Go through the records and copy each line where the string "навчання" occurs.
*** Block opens ***
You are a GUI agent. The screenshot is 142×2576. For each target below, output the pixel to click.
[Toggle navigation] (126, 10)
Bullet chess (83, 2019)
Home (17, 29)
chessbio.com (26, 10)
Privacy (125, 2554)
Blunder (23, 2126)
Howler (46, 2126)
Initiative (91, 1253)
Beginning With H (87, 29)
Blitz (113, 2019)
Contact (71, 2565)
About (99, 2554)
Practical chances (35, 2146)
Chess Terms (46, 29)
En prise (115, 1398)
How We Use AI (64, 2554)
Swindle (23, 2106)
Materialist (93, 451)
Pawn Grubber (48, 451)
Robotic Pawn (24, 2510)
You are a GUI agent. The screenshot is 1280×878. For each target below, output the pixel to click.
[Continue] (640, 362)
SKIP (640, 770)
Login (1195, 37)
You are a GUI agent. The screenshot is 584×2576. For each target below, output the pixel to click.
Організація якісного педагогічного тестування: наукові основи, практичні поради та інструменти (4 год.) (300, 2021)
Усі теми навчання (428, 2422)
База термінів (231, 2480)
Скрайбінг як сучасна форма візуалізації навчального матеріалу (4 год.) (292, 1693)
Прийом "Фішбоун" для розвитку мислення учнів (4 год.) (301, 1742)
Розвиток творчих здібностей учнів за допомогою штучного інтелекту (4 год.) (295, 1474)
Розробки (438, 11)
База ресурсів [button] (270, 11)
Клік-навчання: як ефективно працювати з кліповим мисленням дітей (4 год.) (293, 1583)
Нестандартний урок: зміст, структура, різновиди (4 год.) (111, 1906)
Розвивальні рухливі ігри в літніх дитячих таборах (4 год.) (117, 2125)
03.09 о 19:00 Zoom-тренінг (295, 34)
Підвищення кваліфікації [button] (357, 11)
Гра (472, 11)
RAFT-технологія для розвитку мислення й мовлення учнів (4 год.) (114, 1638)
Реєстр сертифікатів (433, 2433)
*** Block closes ***
### EXPECTED ANSWER:
Усі теми навчання (428, 2422)
Клік-навчання: як ефективно працювати з кліповим мисленням дітей (4 год.) (293, 1583)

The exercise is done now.